Select every line containing the word "computer" from the material, and copy those lines.

___ Source information

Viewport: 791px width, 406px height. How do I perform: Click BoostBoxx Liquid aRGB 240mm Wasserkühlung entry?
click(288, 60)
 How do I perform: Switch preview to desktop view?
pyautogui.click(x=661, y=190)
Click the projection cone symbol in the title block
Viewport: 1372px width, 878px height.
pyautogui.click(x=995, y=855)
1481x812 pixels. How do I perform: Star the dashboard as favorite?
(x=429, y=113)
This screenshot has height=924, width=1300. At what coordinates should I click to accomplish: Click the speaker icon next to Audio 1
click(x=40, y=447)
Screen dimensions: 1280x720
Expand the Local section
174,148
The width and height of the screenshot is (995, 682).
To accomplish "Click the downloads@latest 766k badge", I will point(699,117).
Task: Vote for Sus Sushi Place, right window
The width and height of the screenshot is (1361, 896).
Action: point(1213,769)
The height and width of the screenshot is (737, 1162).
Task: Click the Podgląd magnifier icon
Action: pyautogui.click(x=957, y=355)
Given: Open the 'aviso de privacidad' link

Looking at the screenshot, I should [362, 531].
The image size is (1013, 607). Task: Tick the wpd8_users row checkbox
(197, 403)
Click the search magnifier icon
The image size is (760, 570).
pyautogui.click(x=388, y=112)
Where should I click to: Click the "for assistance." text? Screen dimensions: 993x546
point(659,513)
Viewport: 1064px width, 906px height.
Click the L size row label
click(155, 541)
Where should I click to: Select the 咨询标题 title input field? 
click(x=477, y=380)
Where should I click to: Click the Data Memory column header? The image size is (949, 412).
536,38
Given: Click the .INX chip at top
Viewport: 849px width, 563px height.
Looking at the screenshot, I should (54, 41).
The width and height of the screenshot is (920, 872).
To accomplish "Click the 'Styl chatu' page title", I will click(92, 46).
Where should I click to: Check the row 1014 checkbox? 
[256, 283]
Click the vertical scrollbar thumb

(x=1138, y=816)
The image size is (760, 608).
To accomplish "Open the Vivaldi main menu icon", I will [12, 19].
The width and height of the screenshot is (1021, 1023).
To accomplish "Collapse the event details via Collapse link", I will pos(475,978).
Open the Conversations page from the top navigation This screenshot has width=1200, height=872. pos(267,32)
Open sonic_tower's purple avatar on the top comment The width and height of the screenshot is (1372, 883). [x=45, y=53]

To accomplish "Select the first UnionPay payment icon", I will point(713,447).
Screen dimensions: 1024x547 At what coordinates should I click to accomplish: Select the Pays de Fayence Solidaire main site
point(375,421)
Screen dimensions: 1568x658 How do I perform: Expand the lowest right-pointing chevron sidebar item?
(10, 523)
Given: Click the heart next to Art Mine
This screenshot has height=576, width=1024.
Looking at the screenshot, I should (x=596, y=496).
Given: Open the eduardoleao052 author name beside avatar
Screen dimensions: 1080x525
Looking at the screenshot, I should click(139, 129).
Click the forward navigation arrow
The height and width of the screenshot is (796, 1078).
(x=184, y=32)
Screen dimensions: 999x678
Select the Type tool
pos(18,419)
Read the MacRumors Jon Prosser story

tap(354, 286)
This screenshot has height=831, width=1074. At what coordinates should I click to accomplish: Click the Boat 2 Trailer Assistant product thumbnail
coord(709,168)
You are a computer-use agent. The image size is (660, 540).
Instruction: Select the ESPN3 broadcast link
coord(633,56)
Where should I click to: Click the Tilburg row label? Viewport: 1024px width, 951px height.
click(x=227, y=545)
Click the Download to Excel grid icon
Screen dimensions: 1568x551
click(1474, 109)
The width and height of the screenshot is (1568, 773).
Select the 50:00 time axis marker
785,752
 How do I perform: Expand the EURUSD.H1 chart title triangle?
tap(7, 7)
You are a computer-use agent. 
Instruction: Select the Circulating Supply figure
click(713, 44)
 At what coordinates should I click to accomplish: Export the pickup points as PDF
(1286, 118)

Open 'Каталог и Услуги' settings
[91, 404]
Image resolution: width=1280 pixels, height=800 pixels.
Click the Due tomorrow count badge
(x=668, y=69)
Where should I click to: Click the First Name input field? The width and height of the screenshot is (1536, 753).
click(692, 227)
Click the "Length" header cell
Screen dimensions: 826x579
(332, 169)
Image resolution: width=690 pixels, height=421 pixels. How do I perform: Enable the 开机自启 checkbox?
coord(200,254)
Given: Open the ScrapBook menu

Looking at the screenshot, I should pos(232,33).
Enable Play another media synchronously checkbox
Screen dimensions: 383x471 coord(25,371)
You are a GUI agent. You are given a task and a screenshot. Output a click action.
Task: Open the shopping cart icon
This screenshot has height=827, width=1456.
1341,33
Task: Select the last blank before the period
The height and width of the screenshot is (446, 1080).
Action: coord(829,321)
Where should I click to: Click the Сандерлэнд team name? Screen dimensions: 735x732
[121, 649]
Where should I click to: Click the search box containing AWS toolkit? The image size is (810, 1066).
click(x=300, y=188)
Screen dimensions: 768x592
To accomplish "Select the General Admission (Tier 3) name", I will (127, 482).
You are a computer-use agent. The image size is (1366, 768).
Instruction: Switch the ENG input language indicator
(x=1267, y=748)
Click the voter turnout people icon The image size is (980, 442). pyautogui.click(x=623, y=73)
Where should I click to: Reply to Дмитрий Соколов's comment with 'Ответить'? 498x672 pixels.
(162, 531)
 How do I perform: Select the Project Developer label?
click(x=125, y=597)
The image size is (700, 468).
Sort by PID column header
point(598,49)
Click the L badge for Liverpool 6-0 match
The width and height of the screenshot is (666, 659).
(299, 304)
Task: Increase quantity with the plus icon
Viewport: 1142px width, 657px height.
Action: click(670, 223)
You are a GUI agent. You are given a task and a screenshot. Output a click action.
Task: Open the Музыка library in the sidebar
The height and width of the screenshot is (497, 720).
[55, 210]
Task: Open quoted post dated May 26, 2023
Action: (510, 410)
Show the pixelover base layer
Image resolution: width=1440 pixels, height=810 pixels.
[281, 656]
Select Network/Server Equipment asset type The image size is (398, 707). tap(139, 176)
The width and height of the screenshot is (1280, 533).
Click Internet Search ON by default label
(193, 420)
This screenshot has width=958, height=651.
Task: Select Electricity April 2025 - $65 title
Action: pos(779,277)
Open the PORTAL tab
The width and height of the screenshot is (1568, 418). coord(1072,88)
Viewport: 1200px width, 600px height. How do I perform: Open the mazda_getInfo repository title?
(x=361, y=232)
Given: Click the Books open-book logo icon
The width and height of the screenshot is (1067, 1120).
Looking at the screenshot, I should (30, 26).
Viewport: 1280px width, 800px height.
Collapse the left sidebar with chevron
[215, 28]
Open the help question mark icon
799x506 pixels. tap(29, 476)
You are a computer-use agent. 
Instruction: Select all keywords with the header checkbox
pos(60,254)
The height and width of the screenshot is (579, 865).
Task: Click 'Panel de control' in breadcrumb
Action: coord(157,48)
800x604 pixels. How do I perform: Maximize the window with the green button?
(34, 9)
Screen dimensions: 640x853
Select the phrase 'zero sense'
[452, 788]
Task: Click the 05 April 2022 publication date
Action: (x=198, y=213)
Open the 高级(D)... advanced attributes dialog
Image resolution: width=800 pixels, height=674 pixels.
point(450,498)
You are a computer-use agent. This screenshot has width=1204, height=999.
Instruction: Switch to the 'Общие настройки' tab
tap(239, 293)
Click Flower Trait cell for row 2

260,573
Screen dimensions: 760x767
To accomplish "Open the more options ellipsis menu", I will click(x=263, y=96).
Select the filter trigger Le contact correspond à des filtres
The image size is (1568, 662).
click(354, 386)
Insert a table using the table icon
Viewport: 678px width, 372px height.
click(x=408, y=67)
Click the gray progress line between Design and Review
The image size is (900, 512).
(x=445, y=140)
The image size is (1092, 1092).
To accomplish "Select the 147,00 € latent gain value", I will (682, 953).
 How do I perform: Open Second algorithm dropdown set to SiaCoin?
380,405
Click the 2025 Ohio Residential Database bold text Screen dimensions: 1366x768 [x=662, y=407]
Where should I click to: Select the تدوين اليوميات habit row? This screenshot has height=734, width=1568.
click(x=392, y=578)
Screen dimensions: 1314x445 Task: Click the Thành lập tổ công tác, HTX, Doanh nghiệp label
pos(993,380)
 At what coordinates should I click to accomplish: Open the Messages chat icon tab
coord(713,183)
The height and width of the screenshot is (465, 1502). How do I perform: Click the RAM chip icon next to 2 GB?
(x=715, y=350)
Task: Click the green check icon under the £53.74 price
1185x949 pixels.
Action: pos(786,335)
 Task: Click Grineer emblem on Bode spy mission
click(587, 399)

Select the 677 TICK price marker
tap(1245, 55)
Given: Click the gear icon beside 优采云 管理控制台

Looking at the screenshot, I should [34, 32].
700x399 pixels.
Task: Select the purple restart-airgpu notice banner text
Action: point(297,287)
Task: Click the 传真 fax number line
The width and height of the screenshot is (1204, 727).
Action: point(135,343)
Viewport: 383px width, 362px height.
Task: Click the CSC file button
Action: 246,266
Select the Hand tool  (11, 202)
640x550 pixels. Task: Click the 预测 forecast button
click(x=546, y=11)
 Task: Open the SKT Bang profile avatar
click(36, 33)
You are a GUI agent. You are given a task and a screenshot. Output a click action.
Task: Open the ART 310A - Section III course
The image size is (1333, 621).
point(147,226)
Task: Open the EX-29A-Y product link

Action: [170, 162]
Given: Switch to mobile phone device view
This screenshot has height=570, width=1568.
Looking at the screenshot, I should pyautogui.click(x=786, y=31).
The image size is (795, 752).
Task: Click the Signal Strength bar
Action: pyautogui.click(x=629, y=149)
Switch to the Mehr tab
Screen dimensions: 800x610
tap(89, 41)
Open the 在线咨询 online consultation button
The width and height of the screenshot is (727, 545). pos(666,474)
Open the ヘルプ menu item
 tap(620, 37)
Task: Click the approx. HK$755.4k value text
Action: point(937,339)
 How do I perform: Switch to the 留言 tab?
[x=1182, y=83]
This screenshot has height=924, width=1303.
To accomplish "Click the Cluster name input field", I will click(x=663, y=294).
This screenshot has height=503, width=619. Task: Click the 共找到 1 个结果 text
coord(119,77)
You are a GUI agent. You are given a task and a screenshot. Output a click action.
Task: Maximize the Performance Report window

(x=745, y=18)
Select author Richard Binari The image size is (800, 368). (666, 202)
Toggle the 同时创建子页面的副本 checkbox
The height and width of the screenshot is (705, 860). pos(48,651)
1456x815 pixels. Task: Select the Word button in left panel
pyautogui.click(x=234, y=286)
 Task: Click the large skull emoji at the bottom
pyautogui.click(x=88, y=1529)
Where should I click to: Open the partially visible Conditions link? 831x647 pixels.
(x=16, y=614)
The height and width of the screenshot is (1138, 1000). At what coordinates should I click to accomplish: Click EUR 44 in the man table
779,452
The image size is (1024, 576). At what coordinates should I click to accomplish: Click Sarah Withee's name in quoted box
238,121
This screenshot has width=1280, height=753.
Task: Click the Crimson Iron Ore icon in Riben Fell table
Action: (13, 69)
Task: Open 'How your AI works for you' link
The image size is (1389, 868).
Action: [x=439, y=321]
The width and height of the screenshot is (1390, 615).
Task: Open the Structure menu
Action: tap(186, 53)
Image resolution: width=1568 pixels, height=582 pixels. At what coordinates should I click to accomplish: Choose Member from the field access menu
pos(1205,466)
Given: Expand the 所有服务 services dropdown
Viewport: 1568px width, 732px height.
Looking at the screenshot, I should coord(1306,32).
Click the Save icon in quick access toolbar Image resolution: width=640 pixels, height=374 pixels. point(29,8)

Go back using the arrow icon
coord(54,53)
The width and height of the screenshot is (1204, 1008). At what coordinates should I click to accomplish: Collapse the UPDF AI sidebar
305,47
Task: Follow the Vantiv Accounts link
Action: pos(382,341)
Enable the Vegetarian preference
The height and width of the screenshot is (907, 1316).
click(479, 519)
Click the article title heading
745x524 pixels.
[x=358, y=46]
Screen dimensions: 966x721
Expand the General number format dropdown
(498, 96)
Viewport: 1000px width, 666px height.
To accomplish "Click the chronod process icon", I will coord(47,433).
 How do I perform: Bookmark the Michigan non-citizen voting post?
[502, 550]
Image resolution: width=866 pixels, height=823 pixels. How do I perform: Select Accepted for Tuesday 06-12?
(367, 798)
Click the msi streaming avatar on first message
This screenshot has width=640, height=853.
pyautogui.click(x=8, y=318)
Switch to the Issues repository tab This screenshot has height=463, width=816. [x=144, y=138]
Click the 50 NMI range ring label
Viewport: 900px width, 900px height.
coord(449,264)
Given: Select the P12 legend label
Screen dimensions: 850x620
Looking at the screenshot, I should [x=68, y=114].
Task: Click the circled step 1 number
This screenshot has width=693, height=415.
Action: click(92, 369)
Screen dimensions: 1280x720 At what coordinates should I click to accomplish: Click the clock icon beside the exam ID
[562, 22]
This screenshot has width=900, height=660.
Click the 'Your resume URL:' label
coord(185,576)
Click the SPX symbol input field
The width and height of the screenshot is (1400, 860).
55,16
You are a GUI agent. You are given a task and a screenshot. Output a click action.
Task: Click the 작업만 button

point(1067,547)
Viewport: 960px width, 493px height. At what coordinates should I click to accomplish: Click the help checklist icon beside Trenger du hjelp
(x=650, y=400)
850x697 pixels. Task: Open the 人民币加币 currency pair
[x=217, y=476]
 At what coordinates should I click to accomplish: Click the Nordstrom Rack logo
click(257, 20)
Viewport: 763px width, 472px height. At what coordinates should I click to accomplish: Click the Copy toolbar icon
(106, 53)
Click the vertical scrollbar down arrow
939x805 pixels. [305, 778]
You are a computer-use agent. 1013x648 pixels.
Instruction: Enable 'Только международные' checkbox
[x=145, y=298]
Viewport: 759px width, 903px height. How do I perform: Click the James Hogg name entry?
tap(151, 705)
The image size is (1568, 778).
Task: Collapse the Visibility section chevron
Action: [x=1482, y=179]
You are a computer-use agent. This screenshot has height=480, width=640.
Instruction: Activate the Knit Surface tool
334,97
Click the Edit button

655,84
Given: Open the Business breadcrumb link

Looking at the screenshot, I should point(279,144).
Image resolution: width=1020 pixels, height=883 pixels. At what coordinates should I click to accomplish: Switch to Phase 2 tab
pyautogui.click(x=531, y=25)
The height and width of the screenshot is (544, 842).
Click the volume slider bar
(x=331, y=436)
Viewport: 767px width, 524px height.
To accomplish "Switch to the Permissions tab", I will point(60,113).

______

Result of the exercise:
You are a computer-use agent. The image size is (660, 540).
You are a computer-use agent. 
You are a computer-use agent. The image size is (1366, 768).
You are a computer-use agent. 
You are a computer-use agent. This screenshot has width=1204, height=999.
You are a computer-use agent. 1013x648 pixels.
You are a computer-use agent. This screenshot has height=480, width=640.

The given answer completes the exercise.